I did something every day this week. I can't remember the last time I left the house five days in a row for something other than school. For most people, leaving the house almost every day isn’t an abnormality, and to those people I sincerely say: good for you, and please enjoy your abled body while you have it.

Prior to my diagnoses, I remember trying to explain the unrelenting fatigue I felt to my best friend. I told her that leaving the house to go to Target fifteen minutes away was exhausting, even though that was only an hour out of my day. She asked me what I had been thinking: “If you can’t leave the house for an hour without being so tired, how are you going to go to school?”

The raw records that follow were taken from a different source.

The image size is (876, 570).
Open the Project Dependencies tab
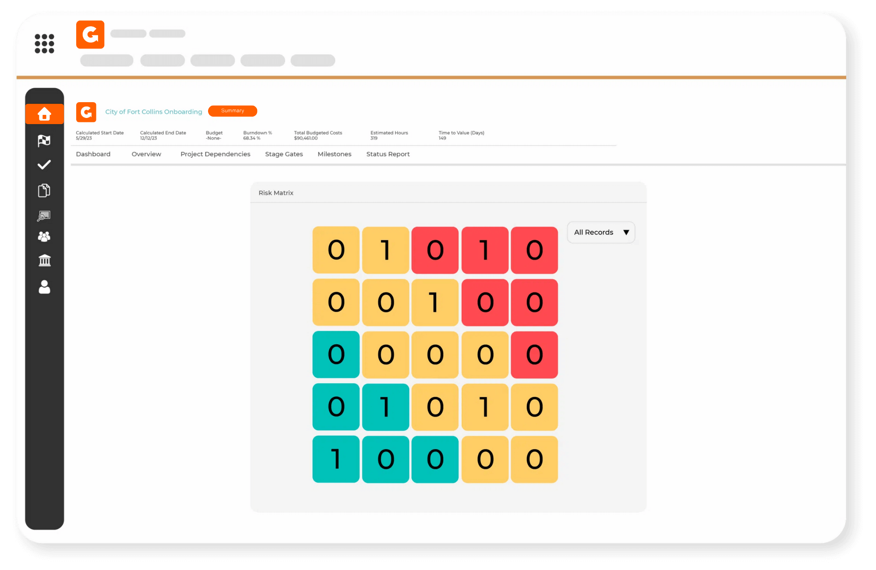(215, 154)
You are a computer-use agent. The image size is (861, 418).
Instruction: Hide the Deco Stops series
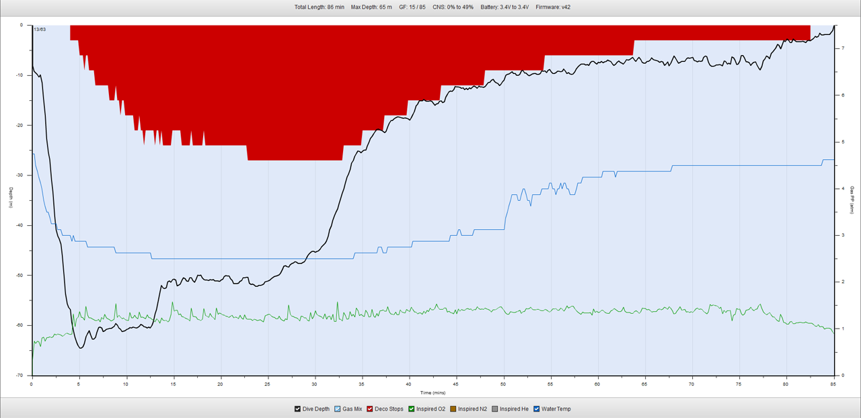pyautogui.click(x=369, y=409)
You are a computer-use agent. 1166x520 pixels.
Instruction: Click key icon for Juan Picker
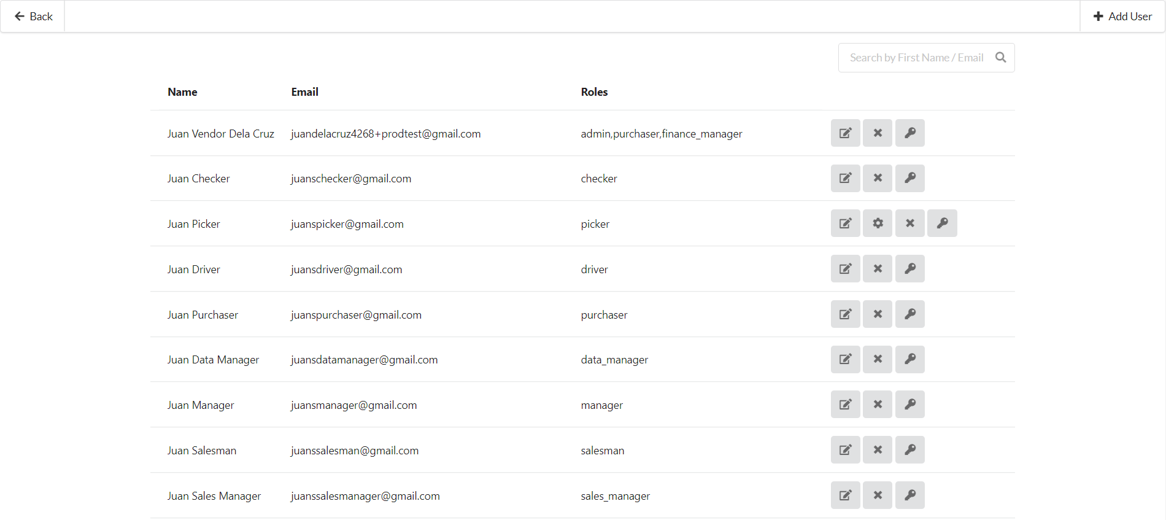[942, 223]
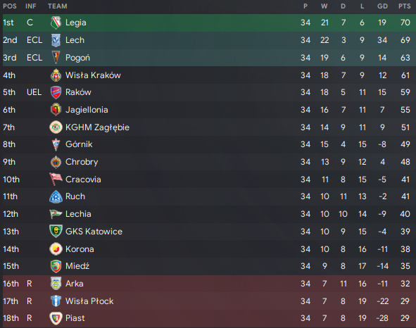Click the Arka club crest
This screenshot has height=328, width=416.
56,284

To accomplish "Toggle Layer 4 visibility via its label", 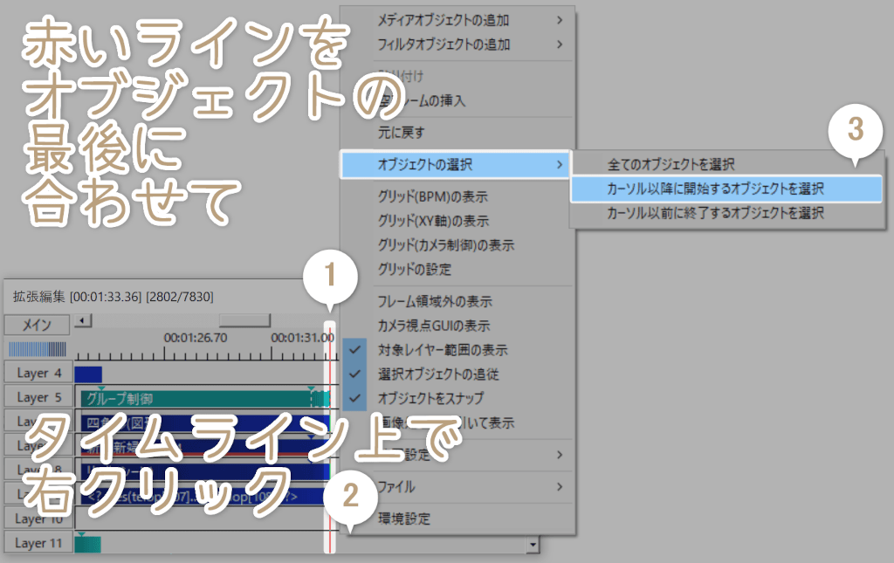I will coord(38,374).
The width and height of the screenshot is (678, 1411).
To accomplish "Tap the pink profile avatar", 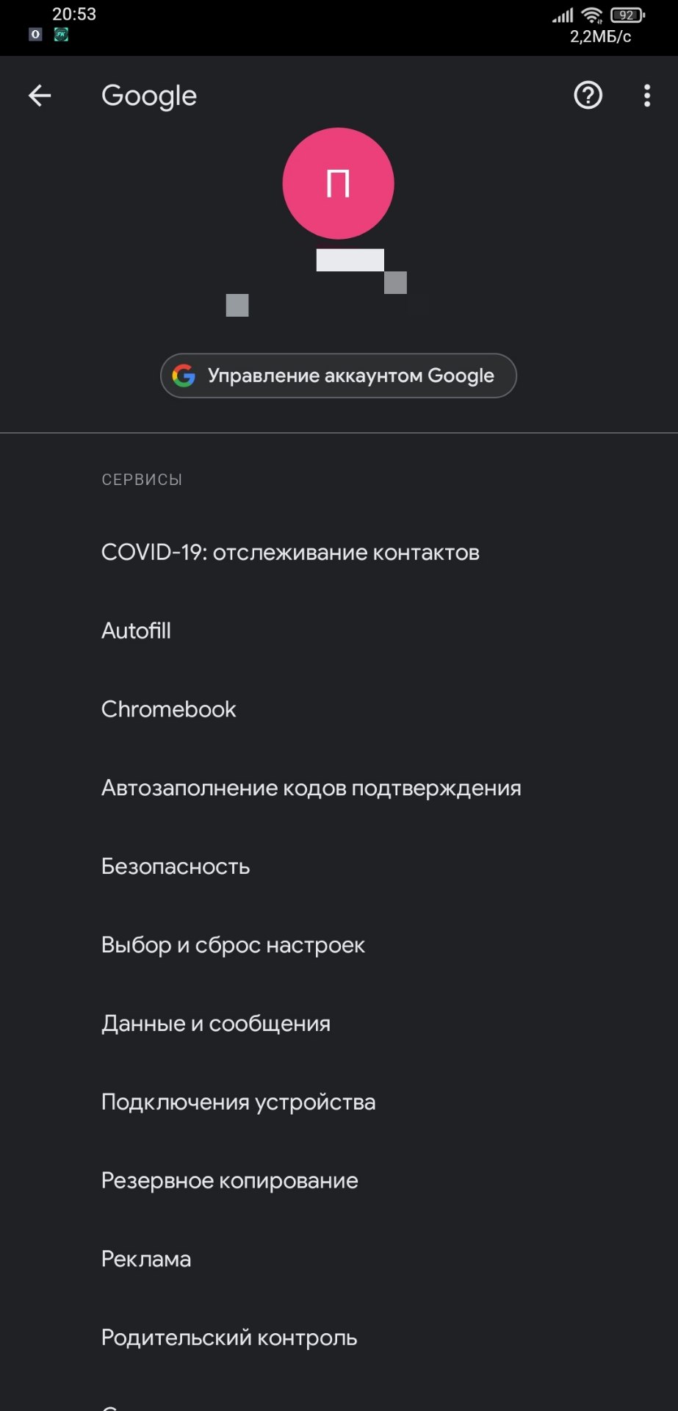I will [x=339, y=183].
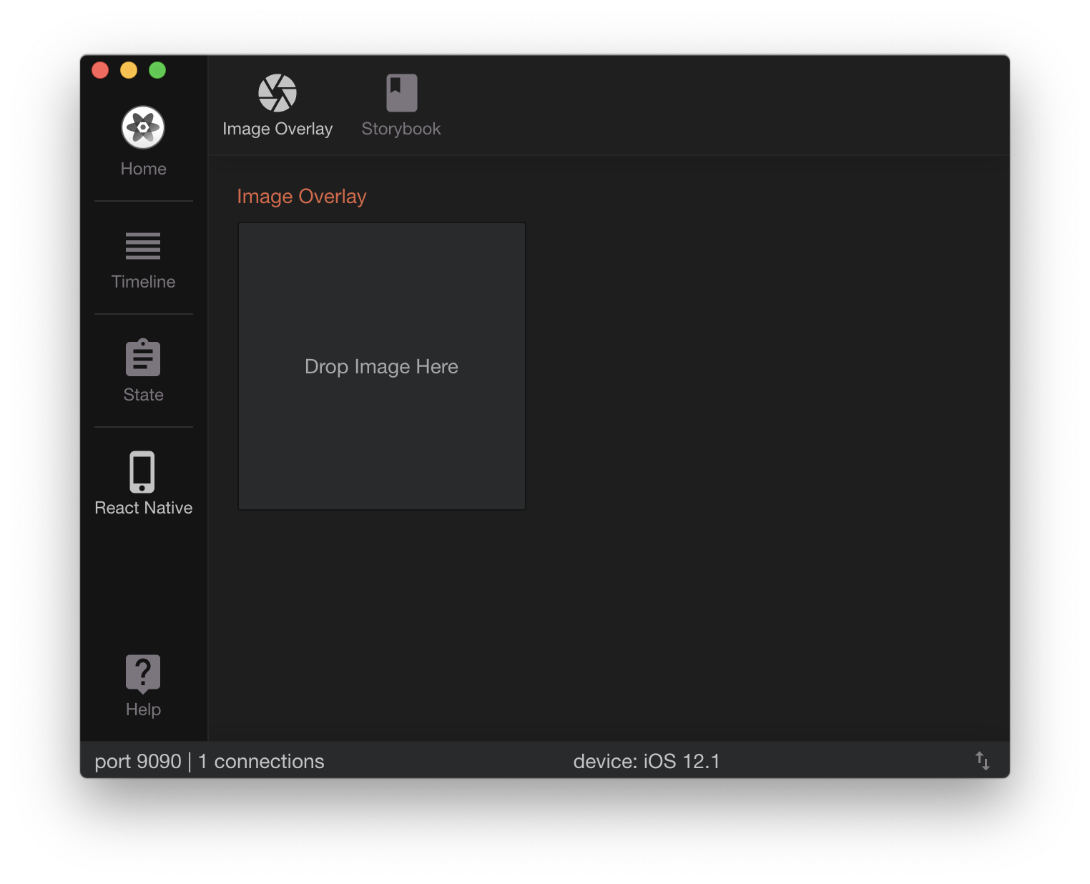Select the React Native text label
The height and width of the screenshot is (884, 1090).
point(143,508)
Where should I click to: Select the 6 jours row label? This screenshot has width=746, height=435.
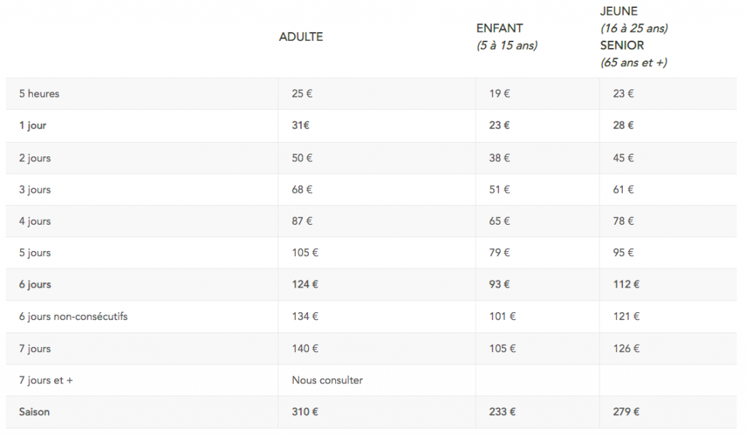coord(35,284)
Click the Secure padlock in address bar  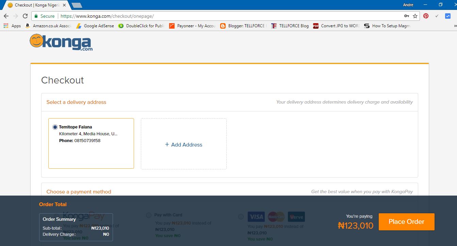36,16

Stubbornness was the only thing that got me through my senior year of high school. It felt as if I was standing on top of a hill, and instead of sitting down and taking a break from school or trying to go to school from home, I pitched myself forward, stumbling with lungs burning all the way towards graduation.

Since high school, I’ve learned more about myself and my body’s limitations. College tested my limits often—at the beginning of every semester, I was so certain that I couldn’t possibly do everything my professors were asking of me for the semester—but I made it through. School was my job, and that meant I was limited in which activities and events I attended.

Outside the dorm I lived in my first two years of college.

I graduated college this May, and I spent the past several months since then trying a variety of medications, exercising, going to doctors’ appointments, and ultimately working on my body. I am grateful that I have family who is willing to give me this opportunity to rest and get as well as possible, and this opportunity has also given me flexibility to be participate in every day parts of life. So, every day this week, I went out. For anyone who cares: Monday I went out to eat lunch and went to Target; Tuesday I waited in line to get tickets to see Obama campaign with Ralph Northam; Wednesday I visited my university (JMU); Thursday I went to the campaign; Friday, today, I went to acupuncture.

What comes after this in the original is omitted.